Let us now clarify the substantive coverage of the course. We will make reference to international, multi-level and transnational policy arenas. However, Policy Design is mostly about providing analytical and empirical skills for researching, comparing, and appraising public policy. For this reason, the choice of one example and case from this or that level or domain of governance is less important than in courses on international relations we offer at the School. At the same time, as instructors, we are mindful that policy analysis needs to take diversity and context into consideration – for that reason, we will interrogate the established models and analytical tools to understand whether they can ‘travel’ outside the OECD countries or be replaced by different approaches. The same will be done in relation to tools like impact assessment, where we will contrast the standard practice with gender impact assessment.

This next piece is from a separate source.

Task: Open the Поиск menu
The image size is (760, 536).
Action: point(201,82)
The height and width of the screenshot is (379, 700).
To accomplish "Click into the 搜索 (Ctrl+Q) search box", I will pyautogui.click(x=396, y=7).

What do we mean by DESIGN, then? “To design” public policy is a task that requires interdisciplinary knowledge (lay and professional) and interdisciplinary activity. As activity, it can’t and should not be left to a single actor – be it those democratically elected or those with epistemic authority. Neither can we assume that a policy is designed somewhere in a single, central control unit and all that follows is the execution of the plan of the designer. Multi-actor design is often a choice and almost always a necessity. We will therefore conceive of public policy as a course of decisions on a policy problem taken by different actors at different stages of the policy process. Even the notion that a policy process goes through stages from a blank sheet of paper to decision, implementation and evaluation is highly fictional. For these reasons the rationale of the module is to learn about policy design in the real world and explore the many ways in which a policy entrepreneur can shape public policy. The reference to policy entrepreneurship is key – throughout the sessions, we will learn analytical skills with the aim of appraising existing policy designs because we want to criticize, improve, reform, shape or change policies. Positive and normative analysis are the components of a single vision. The sessions will draw on a full range of examples, cases, experiences (with guest speakers) and references. The approach to the tools of policy design will be hands-on, with you experimenting with analytical tools in class during the weeks with manual coding (as opposed to computer-assisted coding) of a corpus relative to a policy controversy or to institutional statements.
A short preview of your Course
Policy Design, we said earlier on, is foundational. Foundational does not mean simple or irrelevant: you will soon discover how to benefit in terms of insights and conceptual clarity from the foundational skills of inter-disciplinary policy design. At the outset, we will address questions such as: what is policy design, what is the difference between actor and stakeholder, how do some policy problems get on the agenda and others not, what is the room for policy entrepreneurship. This will allow us to define the field of policy analysis, critically reflect on the concept of ‘design’ and choose how to model actors. An important example will be modelling bureaucracies and de-centering the study of bureaucracies. We will then relate actors to policy types, exploring the argument that ‘policies determine policy’. In the second part you will explore two dimensions of public policy: As Narrative and as Grammar. We will compare what we can do with analytical tools for narrative analysis and institutional grammar coding, and see how the tools can empower you ‘to do public policy’. For example, narrative analysis can be deployed to de-construct authoritarian discourses and to forge alternatives to populist accounts of European integration. We will follow up on this normative dimension with examples.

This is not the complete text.